Во-первых, обстановка там нервозная. Оно и понятно – скоропомощной стационар как-никак. У всех беда или крупная неприятность (с мелкими неприятностями люди в поликлинику обращаются, по больницам не ездят). Если у пациентов нет сил скандалить, это сделают их родственники или друзья. Как же не помочь близкому человеку? Непременно надо помочь – расшевелить врачей и сестер, чтобы быстрее бегали и лучше соображали.

Порой доходит до курьезов, весьма, надо сказать, трагических.

Привезла как-то раз бригада скорой помощи в центральное приемное отделение молодого человека с огнестрельным ранением бедра. В сопровождении друзей и родственников на двух автомобилях. Почти одновременно другая бригада с другой подстанции привезла другого молодого человека. С переломами в результате автомобильной аварии. Тоже в сопровождении внушительной компании близких людей. Так уж у нас принято – все переживают, волнуются, каждый лично хочет убедиться, что с его братом или другом все в порядке, что не забыли о нем, не оставили помирать где-то в углу.

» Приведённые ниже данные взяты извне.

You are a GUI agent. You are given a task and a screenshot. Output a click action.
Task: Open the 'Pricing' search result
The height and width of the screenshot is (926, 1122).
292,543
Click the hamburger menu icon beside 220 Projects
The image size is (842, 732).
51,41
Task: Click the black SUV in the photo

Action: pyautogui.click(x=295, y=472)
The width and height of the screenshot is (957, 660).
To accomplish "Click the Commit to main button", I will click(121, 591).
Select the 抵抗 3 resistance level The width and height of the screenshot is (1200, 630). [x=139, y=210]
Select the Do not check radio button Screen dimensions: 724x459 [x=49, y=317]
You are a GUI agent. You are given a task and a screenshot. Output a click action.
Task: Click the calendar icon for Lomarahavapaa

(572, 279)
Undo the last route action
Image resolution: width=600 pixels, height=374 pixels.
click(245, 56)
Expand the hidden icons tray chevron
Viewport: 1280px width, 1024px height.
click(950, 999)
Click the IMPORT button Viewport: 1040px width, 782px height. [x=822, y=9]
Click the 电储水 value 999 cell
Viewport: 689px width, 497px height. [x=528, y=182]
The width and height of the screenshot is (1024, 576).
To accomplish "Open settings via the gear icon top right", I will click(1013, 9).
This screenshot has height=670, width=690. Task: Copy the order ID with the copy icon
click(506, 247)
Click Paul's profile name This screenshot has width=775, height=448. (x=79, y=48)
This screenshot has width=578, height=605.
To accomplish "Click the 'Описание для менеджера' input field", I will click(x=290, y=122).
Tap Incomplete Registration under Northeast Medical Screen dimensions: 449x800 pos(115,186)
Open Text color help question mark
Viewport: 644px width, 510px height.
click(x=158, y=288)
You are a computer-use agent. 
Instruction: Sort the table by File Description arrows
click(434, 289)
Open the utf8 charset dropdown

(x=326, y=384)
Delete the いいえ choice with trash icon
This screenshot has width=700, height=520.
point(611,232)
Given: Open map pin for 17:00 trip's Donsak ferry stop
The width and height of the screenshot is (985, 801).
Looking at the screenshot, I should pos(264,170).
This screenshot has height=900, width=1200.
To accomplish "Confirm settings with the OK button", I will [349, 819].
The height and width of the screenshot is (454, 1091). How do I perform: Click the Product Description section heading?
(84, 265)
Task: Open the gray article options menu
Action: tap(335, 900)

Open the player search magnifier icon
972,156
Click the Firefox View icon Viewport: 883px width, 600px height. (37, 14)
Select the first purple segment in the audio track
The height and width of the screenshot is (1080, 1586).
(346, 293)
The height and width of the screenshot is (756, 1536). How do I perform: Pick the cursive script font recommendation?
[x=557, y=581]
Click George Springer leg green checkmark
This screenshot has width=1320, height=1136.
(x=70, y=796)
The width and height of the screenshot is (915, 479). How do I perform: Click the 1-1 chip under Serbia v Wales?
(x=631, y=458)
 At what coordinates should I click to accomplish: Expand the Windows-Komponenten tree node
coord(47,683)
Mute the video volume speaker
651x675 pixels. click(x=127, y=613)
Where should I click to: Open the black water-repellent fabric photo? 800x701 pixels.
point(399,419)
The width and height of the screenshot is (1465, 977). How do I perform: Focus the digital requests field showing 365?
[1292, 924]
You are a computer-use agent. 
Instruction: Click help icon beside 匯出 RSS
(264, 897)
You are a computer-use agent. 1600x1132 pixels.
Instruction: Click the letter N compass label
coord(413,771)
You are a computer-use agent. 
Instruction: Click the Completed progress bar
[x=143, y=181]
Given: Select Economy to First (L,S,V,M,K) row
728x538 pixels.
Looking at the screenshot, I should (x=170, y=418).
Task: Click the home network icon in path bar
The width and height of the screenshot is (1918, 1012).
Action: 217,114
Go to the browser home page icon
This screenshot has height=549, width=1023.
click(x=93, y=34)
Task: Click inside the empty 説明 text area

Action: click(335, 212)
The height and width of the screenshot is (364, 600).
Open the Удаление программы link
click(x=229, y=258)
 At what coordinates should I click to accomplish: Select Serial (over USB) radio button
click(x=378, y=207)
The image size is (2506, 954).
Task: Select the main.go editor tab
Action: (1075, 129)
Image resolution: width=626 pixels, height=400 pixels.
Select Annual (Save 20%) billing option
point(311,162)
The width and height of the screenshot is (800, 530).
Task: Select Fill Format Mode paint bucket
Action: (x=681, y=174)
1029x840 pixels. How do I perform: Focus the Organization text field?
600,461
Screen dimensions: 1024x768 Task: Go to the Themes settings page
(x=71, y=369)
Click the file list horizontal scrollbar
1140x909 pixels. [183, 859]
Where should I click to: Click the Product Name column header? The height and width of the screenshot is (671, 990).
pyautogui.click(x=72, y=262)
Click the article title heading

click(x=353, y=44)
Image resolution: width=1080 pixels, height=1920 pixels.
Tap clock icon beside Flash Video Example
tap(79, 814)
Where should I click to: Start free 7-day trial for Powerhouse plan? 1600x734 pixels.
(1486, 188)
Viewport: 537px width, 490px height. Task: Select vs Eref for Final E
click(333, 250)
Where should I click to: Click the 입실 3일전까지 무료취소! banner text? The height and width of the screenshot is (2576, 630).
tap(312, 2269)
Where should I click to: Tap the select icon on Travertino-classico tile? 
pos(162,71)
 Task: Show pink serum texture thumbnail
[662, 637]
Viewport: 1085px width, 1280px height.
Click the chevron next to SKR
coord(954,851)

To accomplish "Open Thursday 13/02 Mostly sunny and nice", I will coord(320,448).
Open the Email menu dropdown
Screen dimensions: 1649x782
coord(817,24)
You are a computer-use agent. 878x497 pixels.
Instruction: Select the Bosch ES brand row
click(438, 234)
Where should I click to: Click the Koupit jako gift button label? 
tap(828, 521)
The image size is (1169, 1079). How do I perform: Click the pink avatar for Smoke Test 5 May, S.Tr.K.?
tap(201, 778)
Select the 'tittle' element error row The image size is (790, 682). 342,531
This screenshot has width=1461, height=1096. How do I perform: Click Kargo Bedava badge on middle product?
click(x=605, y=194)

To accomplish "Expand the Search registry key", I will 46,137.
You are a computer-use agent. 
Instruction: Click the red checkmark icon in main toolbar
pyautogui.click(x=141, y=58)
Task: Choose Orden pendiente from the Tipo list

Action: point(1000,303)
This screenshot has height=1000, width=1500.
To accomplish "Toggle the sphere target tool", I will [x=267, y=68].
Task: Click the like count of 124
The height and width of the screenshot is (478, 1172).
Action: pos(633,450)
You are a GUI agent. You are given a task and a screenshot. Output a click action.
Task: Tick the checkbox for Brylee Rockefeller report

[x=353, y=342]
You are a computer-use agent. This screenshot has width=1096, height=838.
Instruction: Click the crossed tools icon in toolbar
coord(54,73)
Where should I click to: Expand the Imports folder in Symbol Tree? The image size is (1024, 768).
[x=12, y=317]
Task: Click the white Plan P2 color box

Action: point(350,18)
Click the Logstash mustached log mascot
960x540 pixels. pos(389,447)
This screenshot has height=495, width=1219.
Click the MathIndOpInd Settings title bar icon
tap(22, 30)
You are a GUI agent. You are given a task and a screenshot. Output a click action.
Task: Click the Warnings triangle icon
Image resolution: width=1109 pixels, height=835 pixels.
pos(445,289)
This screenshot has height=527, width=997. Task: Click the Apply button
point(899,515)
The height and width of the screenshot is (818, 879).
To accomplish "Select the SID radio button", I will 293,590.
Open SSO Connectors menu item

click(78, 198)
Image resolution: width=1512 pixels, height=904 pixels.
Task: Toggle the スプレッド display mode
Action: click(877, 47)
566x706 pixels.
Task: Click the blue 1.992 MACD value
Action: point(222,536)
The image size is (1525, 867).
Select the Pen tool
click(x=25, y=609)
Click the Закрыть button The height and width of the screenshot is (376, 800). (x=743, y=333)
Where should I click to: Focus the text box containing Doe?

В приемном отделении было столпотворение – практически разом, за каких-то полчаса, навезли много народу. Надвое не разорвешься, поэтому врачи и сестры в подобных случаях прежде всего занимаются более тяжелыми больными, а тех, кто «полегче», оставляют на потом. Тяжелый больной, кстати говоря, – это не тот, кто орет и матерится на весь корпус. Если есть силы на крик, значит, дела не так уж и плохи. По-настоящему тяжелые больные лежат тихо, разве что постанывают.

Пациент с переломами оказался более тяжелым, чем пациент с огнестрельным ранением. У того пуля очень удачно прошла через мягкие ткани, не затронув ни кости, ни крупных сосудов. Прошла навылет. Повезло, если можно так сказать.